What is needed »
Only the lines from the one with "Show more Muuto chairs (49, 1770)" through the end of the material below belong in the reply; transcribe them exactly.

Entries provided »
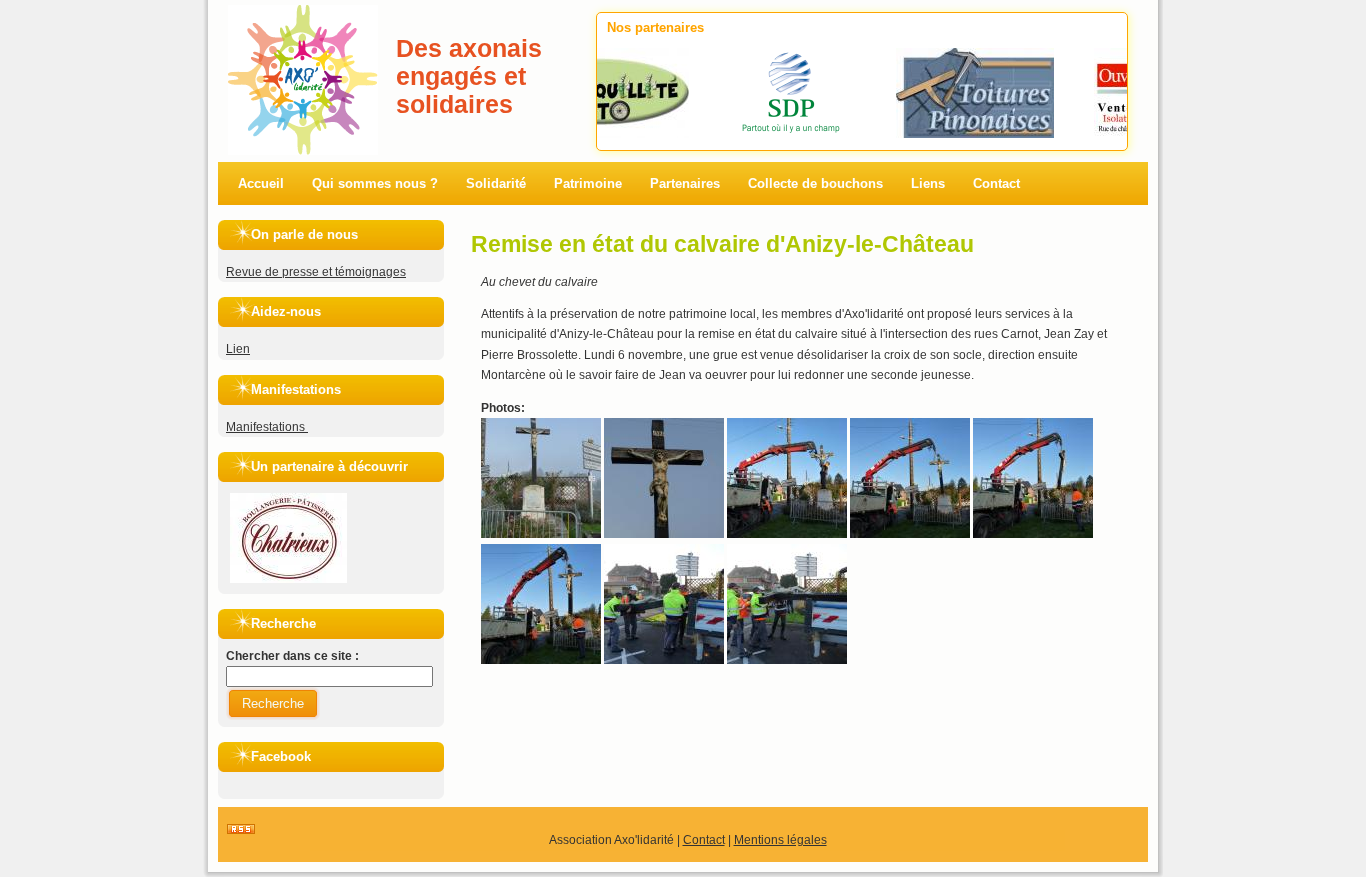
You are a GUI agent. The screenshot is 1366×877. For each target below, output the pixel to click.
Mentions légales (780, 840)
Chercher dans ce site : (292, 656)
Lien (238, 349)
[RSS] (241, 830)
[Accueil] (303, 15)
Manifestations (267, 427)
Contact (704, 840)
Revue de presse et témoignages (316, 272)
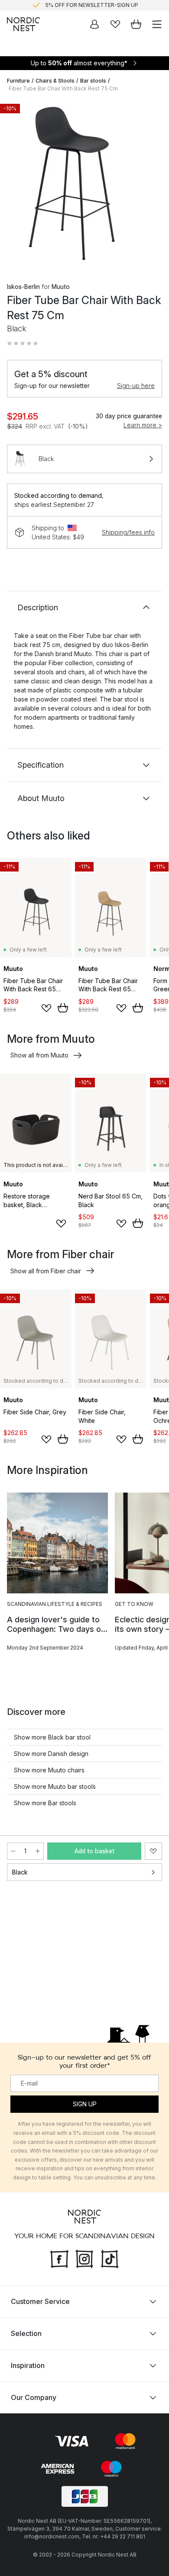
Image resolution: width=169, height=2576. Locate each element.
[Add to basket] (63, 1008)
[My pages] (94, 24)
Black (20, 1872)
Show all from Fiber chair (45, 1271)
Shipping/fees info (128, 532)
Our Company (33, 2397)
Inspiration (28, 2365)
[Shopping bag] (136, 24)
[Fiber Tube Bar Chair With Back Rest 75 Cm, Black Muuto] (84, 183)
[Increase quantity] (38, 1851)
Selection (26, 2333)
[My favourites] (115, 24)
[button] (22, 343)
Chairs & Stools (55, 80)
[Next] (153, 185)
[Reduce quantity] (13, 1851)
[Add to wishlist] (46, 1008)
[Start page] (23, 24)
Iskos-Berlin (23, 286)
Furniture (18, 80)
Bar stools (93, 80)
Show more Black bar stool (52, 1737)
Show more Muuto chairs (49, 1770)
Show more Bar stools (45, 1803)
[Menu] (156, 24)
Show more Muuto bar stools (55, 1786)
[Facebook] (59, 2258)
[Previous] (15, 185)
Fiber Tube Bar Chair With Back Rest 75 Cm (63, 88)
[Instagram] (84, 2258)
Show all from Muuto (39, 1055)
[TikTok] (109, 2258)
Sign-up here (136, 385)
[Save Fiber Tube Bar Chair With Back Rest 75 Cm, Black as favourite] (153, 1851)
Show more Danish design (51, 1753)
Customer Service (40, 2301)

Response to the task »
Show more Muuto chairs (49, 1770)
Show more Bar stools (45, 1803)
[Menu] (156, 24)
Show more Muuto bar stools (55, 1786)
[Facebook] (59, 2258)
[Previous] (15, 185)
Fiber Tube Bar Chair With Back Rest 75 Cm (63, 88)
[Instagram] (84, 2258)
Show all from Muuto (39, 1055)
[TikTok] (109, 2258)
Sign-up here (136, 385)
[Save Fiber Tube Bar Chair With Back Rest 75 Cm, Black as favourite] (153, 1851)
Show more Danish design (51, 1753)
Customer Service (40, 2301)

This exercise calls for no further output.